Hello, the performance of my application heavily depends on summing two vectors (stored as aligned double arrays), namely I need a fast vecA += vecB. As with SSE one does not have instructions for +=, the only option is to have vecA = vecA + vecB. I have two versions of this function:
inline void addToDoubleVectorSSE(const double * what, const double * toWhat, volatile double * dest, const unsigned int len)
__m128d * _what = (__m128d*)what;
__m128d * _toWhat = (__m128d*)toWhat;
__m128d * _toWhatBase = (__m128d*)toWhat;
for ( register unsigned int i = 0; i < len; i+= 4, _what += 2, _toWhat += 2, _toWhatBase+=2 )
_toWhatBase = _toWhat;
_dest1 = _mm_add_pd( *_what, *_toWhat ); //line A
_dest2 = _mm_add_pd( *(_what+1), *(_toWhat+1)); //line B
*_toWhatBase = _dest1;
*(_toWhatBase+1) = _dest2;
for ( register unsigned int i = 0; i < len; i+= 4 )
_toWhatBase = _toWhat;
_dest1 = _mm_add_pd( *_what++, *_toWhat++ );
_dest2 = _mm_add_pd( *_what++, *_toWhat++ );
*_toWhatBase++ = _dest1;
*_toWhatBase++ = _dest2;
FAST_SSE should take advantage of the independence of lines A and line B, hence should provide performance gains.
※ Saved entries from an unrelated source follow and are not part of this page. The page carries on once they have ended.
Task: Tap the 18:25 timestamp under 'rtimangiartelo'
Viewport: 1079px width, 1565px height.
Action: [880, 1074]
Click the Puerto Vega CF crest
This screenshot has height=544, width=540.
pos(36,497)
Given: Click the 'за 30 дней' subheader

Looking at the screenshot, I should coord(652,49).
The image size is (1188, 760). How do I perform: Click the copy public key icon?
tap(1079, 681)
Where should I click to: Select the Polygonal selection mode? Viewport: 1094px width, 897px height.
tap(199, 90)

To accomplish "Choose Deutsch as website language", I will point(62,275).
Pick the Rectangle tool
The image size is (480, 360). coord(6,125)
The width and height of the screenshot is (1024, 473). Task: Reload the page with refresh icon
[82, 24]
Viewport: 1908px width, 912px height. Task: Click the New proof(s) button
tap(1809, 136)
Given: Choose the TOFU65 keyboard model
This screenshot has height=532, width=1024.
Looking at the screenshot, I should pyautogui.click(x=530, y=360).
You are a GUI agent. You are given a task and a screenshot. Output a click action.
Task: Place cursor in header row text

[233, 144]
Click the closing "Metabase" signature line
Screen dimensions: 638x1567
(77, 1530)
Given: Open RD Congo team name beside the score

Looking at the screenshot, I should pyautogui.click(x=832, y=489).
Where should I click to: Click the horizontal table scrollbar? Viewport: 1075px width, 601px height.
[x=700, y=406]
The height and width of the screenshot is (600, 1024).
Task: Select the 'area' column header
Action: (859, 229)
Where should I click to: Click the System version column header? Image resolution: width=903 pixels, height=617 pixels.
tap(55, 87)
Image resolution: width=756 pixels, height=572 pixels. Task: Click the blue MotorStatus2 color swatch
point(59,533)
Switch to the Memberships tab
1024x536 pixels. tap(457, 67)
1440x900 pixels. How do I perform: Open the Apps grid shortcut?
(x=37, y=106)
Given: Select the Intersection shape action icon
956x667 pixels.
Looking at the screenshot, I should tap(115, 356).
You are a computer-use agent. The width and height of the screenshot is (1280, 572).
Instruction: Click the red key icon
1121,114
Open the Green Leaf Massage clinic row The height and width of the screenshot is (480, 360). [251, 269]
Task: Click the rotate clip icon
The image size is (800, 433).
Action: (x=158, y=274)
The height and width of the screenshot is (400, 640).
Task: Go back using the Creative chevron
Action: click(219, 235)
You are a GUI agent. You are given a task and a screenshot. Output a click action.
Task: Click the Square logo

Scenario 1: Assume having arrays double * a, *b, *c each 1000 elements long. Calling addToDoubleVectorSSE(a,b,c,1000) say 10K times indeed shows that FAST_SSE version has approx. 25-30 percent faster runtime.
Scenario 2: Assume having double ** a, ** b, **c where each a,b,c consists of 1000 arrays, each array (a, b, c) being 1000 elements long. Calling addToDoubleVectorSSE(a,b,c,1000) over i=0....999 say 10K times makes the performance gain of FAST_SSE disappear.
The question is whether the performance loss can somehow be mitigated. I understand that cache misses as probably going to be the problem. In the first scenario, all arrays a, b, c are small enough to remain in L2, which is not the case with scenario 2. Is there e.g. a way to tell the compiler something like "In two lines of code, Im gonna need arrays a, b, c so if you can, prefetch them to L2"? Or is there any other workaround?
Any hint is much appreciated, Daniel.
P.S. The sample bechmark code can be downloaded from http://pastebin.com/Z1pQ6Sdp
There are mm_prefetch compiler intrinsics to add software prefetch, or -opt-prefetch option for Intel compilers to suggest doing it automatically. These would not require explicit expansion of data structures, even though they increase cache usage footprint. The most likely possible advantage is that these could fetch data from a not-yet-accessed page, eliminating the 4KB boundaries associated with hardware prefetch. Except for that, you may already approach the full memory bandwidth capability of a single CPU of your system.